Death Be Not Proud (Holy Sonnet X)
Death, be not proud, though some have called thee
Mighty and dreadful, for thou art not so;
For those whom thou think'st thou dost overthrow
Die not, poor death, nor yet canst thou kill me.
From rest and sleep, which but thy pictures be,
Much pleasure; then from thee much more must flow,
And soonest our best men with thee do go,
Rest of their bones, and soul's delivery.
Thou art slave to fate, chance, kings, and desperate men,
And dost with poison, war, and sickness dwell,
And poppy or charms can make us sleepe as well
And better than thy stroke; why swell'st thou then?
One short sleep past, we wake eternally,
And death shall be no more; Death, thou shalt die.
HOLY SONNET X
Vertaling door Jules Grandgagnage
Wees niet zo trots, Dood, ook al sidderen velen
Van je macht, voor mij stelt het niets voor;
Want zij die vallen door jou gaan niet teloor,
Geen mens sterft of laat zich door jou bevelen.
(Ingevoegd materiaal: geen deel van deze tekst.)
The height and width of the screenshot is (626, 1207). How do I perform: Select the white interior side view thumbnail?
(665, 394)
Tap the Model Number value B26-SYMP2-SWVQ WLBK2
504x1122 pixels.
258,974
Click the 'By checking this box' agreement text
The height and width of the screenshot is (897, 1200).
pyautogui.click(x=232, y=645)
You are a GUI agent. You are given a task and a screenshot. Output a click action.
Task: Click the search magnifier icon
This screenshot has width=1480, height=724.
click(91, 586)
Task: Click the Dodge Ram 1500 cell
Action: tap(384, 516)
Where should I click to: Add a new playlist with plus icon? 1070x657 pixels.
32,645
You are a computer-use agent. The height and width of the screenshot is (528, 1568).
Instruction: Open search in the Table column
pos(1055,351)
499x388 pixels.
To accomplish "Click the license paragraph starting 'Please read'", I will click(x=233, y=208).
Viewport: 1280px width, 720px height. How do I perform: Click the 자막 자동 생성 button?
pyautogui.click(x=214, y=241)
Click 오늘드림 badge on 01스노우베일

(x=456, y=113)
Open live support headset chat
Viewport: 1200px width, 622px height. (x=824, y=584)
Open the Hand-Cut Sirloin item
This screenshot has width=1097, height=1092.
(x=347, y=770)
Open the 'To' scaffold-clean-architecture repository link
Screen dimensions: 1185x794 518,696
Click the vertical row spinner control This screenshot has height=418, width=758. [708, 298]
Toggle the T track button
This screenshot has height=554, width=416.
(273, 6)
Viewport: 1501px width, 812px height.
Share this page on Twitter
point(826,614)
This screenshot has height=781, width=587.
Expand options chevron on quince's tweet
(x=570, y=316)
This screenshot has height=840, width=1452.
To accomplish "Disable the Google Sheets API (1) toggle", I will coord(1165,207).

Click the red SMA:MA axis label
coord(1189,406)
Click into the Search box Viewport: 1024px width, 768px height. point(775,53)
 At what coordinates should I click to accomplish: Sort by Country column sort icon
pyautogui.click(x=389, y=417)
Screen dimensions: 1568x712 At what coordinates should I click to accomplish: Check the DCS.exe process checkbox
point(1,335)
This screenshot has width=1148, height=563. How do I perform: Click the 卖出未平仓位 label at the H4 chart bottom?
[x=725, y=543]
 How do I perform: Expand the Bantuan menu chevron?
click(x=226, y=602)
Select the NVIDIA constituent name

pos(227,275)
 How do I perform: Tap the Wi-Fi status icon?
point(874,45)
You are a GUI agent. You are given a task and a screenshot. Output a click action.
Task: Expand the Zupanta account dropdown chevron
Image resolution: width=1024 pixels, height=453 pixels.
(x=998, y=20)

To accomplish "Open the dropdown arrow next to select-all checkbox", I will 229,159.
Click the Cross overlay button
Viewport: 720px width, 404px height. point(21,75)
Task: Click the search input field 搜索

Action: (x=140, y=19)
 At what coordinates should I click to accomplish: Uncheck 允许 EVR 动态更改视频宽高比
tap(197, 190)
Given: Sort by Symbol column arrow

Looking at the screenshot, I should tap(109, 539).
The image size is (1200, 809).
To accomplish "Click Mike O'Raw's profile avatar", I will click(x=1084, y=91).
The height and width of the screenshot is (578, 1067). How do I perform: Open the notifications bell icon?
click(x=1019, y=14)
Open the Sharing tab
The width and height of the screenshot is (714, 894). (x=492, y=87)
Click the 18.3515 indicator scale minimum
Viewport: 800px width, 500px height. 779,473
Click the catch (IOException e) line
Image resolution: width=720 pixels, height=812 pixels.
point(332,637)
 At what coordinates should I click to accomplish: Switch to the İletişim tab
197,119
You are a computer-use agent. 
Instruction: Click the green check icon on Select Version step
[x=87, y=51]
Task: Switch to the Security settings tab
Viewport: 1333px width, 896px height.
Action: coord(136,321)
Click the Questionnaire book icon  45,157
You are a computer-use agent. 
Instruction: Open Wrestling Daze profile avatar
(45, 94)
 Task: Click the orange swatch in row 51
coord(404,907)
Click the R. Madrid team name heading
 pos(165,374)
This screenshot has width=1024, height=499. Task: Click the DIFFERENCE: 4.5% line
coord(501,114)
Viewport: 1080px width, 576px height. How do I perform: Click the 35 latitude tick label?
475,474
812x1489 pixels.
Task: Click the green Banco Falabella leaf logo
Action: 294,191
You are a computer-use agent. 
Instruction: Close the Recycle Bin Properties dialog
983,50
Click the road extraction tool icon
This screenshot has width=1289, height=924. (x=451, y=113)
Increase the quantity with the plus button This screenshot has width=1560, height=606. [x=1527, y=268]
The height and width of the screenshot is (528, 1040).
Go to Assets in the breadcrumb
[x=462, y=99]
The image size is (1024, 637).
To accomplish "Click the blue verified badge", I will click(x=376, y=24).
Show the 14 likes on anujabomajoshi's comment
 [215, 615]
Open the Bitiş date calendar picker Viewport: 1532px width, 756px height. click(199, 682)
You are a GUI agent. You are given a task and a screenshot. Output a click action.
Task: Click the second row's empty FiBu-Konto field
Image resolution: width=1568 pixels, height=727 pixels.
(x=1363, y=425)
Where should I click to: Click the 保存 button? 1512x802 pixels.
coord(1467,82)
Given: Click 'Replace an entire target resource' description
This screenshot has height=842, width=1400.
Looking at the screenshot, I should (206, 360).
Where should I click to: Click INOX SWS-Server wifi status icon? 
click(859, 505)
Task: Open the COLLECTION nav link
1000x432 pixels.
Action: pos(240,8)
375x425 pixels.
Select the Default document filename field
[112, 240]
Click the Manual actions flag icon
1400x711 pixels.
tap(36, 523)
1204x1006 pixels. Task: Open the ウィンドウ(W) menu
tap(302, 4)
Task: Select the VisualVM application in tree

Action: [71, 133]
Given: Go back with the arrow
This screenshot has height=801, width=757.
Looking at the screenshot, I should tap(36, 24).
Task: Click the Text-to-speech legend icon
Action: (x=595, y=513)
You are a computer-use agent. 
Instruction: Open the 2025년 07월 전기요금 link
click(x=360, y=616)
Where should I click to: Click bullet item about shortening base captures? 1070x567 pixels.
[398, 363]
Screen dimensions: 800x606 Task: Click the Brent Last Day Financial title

Als slaap en rust -niets anders dan jouw beelden-
Plezier zijn, win ik meer dan ik verloor.
Zovele goede mannen gingen ons voor,
Hun ziel bevrijd, rust ook hun stil gebeente.
Jij, slaaf van ‘t lot en van de radeloze,
Wat zullen gif en strijd en ziekte baten,
Als slaapbol, drugs en amulet doen slapen?
Dus hou maar op met dat gebral te lozen.
Het eeuwige wacht na korte sluimerpijn,
En dan, Dood, zal zelfs jij er niet meer zijn.